**DATASET RECORDS**

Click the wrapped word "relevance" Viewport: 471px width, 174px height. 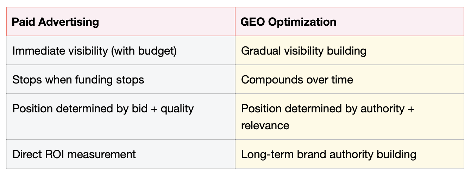(265, 125)
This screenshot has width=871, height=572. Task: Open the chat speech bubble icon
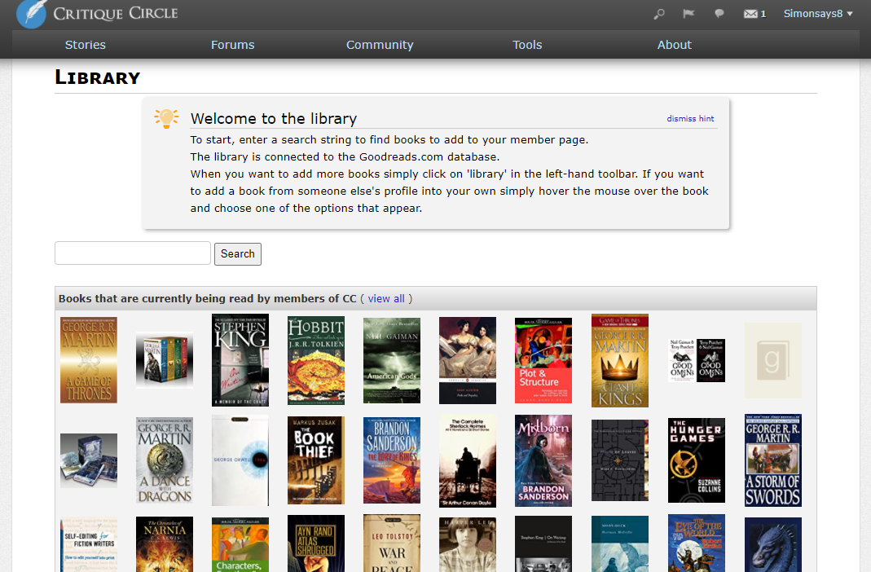click(719, 14)
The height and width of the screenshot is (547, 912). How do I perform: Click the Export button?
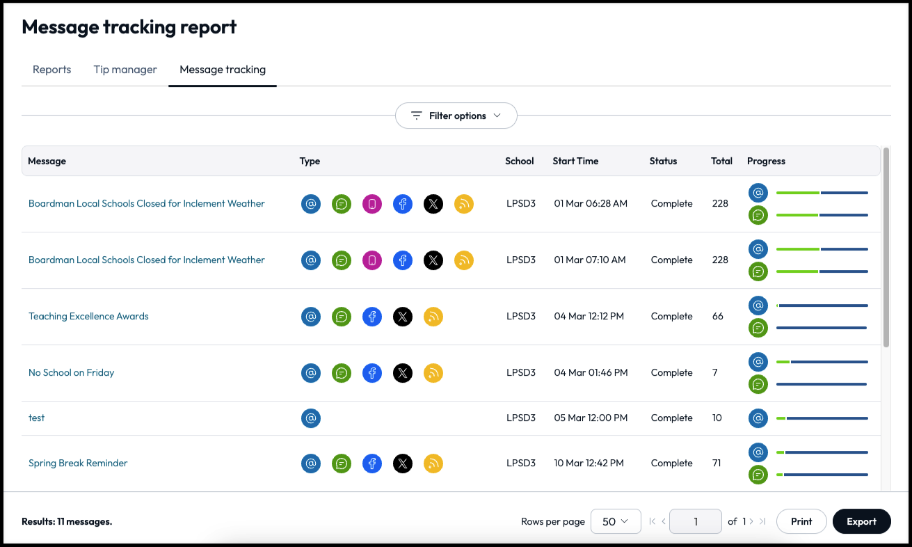coord(861,521)
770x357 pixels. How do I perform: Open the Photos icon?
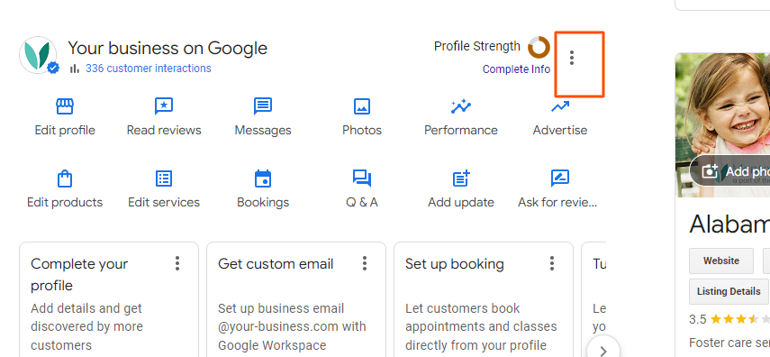point(362,106)
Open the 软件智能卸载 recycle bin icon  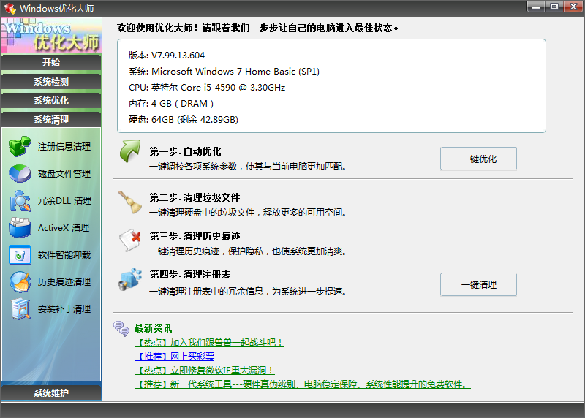click(x=20, y=254)

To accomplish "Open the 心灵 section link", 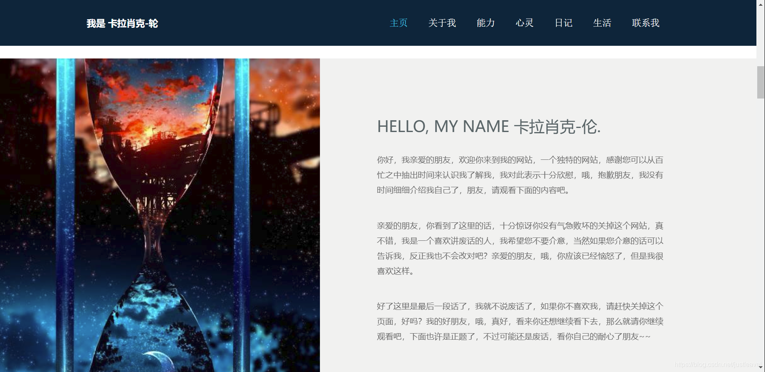I will [525, 23].
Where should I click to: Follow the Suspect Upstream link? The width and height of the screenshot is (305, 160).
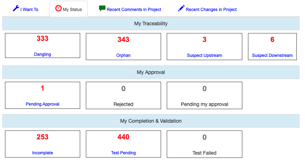click(x=204, y=55)
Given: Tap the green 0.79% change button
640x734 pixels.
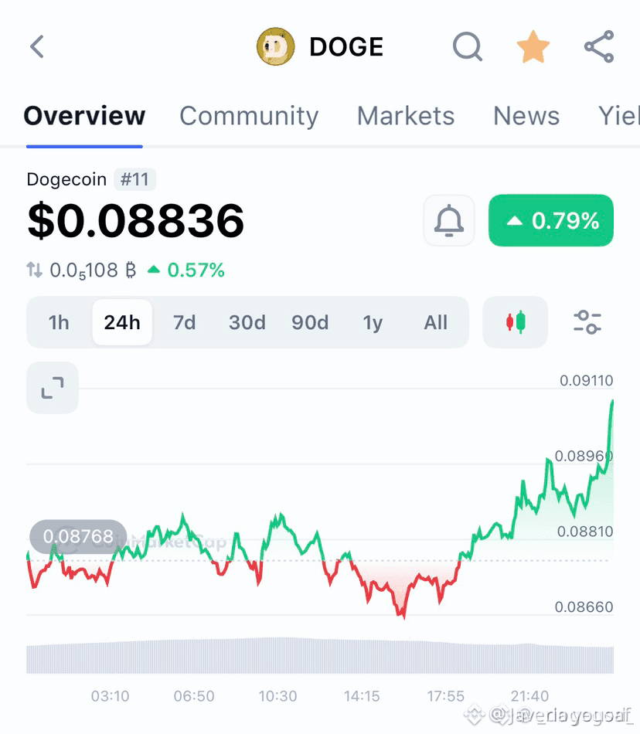Looking at the screenshot, I should click(551, 220).
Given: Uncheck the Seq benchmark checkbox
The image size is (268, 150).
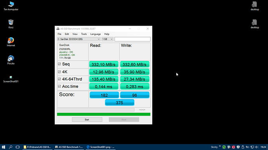Looking at the screenshot, I should click(x=59, y=64).

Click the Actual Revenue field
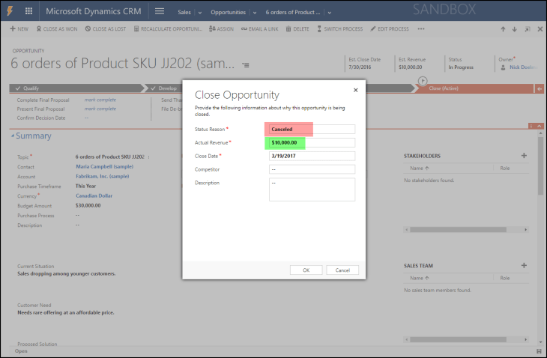pos(311,142)
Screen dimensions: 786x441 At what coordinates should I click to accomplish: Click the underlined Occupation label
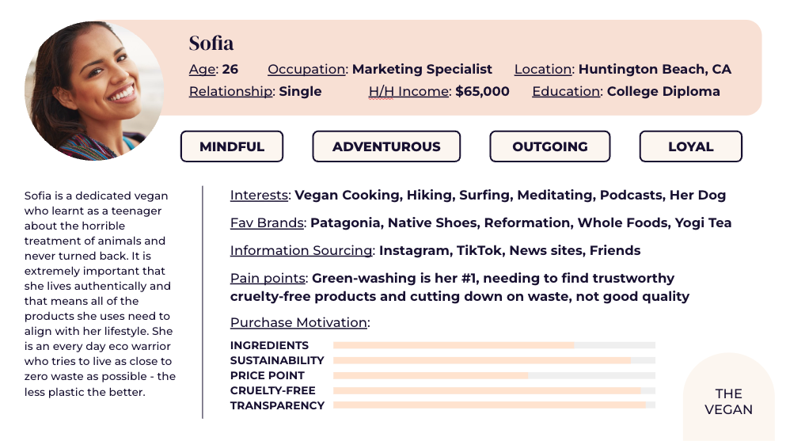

**EXERCISE AIM**
Set out, exactly as given, the line that contains "The image size is (268, 150)." along with each line after it through the end of the records above; omit the pictures.

**FINAL ANSWER**
The image size is (268, 150).
Looking at the screenshot, I should click(x=59, y=64).

Click the Actual Revenue field
pos(311,142)
Screen dimensions: 786x441 At what coordinates should I click to accomplish: Click the underlined Occupation label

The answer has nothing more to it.